▶ Text extract
----
Nostalgia Draws Visitors To Closed Catskill Game Farm

Special to The Courant

Oh yes, our family remembers the Catskill Game Farm well.

Thanks to the miracle of cherished, vintage, 16-mm movie reels, we revisit those day trips to a must-go family vacation destination in Catskill, N.Y., reliving the sights of gentle but determined deer nosing their way into the baby carriage where the food cup of grain is hidden, of mesmerized toddlers pressed up against a chain link fence hoping for a better look at the gentle giraffes, and of exuberant 5- and 6-year-olds waving as they waited for the train ride around the landmark park.

The bad news is that the animal park closed 11 years ago; the good news is that you can still return to the grounds for a nostalgia trip.

Catskill Game Farm, now called "Old Game Farm," is poised for a facelift and a new identity. Cathy and Ben Ballone, who now own the 206-acre property, are finalizing a plan that would turn the 9,600-square-foot giraffe house into Long Neck Bed & Breakfast, and they are grooming the property to become a special events venue.

In the meantime, people are returning to the farm grounds with their memories while viewing the remnants of its past — from the dilapidated horse stables and concession stands to the eerily empty pet nursery and petting zoo.

"Every day we have people who come to visit" said Cathy Ballone who with her husband, allow pre-registered visitors to tour the historic sight and photography groups to conduct workshops focusing on the farm's architectural "ruins" and picturesque mountain setting.

"I think parents or grandparents bring the kids to share their own visits from the past when the game farm was here," she said. "And for the people who want to photograph the buildings and the grounds, it's a chance to document art and architecture."

Ballone said the farm holds special memories for her, as well. When she and her husband purchased the property in 2012, they knew their focus would be on preserving and honoring the history of the farm.

"I think the game farm was such a piece of childhood for so many in New England and the surrounding states," Ballone said. "We appreciate that so our plans is to preserve as much as we can here as we move forward with a new use."

'Abandoned America'

Founded in 1933 by Roland Lindermann, the nation's first privately owned zoo began with some deer, sheep and donkeys. As interest in the place grew, more and more animals were added, and at its height in the 1960s and early 1970s, the game farm was home to 2,000 animals and hosted about 500,000 visitors a year. American culture and vacation habits changed, though, and attendance began to diminish. In 2006, the animals were sold and the park closed.

As the Ballones proceed with their plans, which include a campground and other amenities, photographer and historical preservationist Matthew Christopher holds regular photography workshops at the former zoo, one of the places included in his book, "Abandoning America: Dismantling the Dream."
----
▶ Provided material

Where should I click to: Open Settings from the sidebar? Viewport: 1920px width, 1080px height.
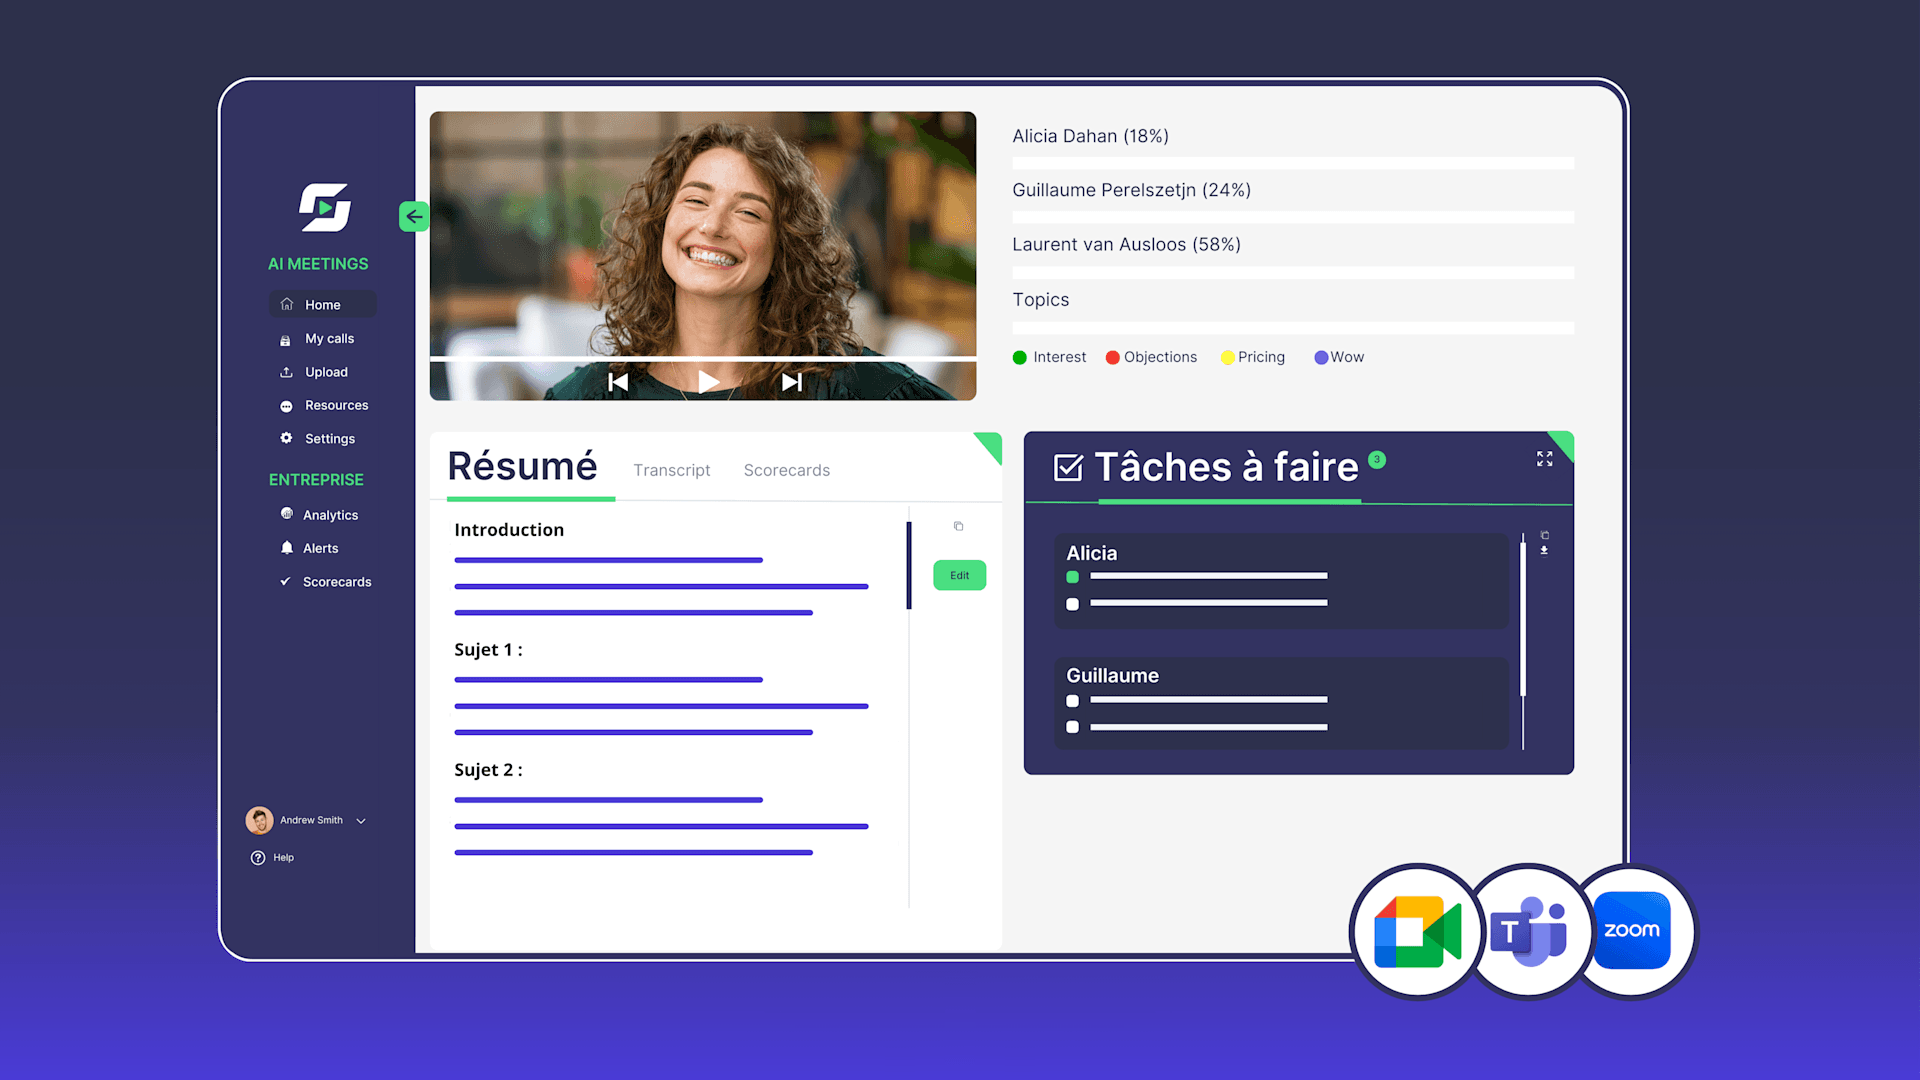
----
▶ Work to complete
a – Condense the paragraph of the Catskill Game Farm article that begins "Founded in 1933 by Roland Lindermann" into a short bulleted list that keeps its main facts.
b – Retype word for word the passage of the Catskill Game Farm article that starts at the words "Ballone said the" and ends after "of the farm.".

▶ Solutions by task
a –
- Roland Lindermann founded it in 1933 as the nation's first privately owned zoo, starting with some deer, sheep and donkeys.
- More animals were added as interest grew. At its height in the 1960s and early 1970s, it housed 2,000 animals and drew about 500,000 visitors a year.
- Attendance declined as American culture and vacation habits changed.
- In 2006 the animals were sold and the park closed.

b –
Ballone said the farm holds special memories for her, as well. When she and her husband purchased the property in 2012, they knew their focus would be on preserving and honoring the history of the farm.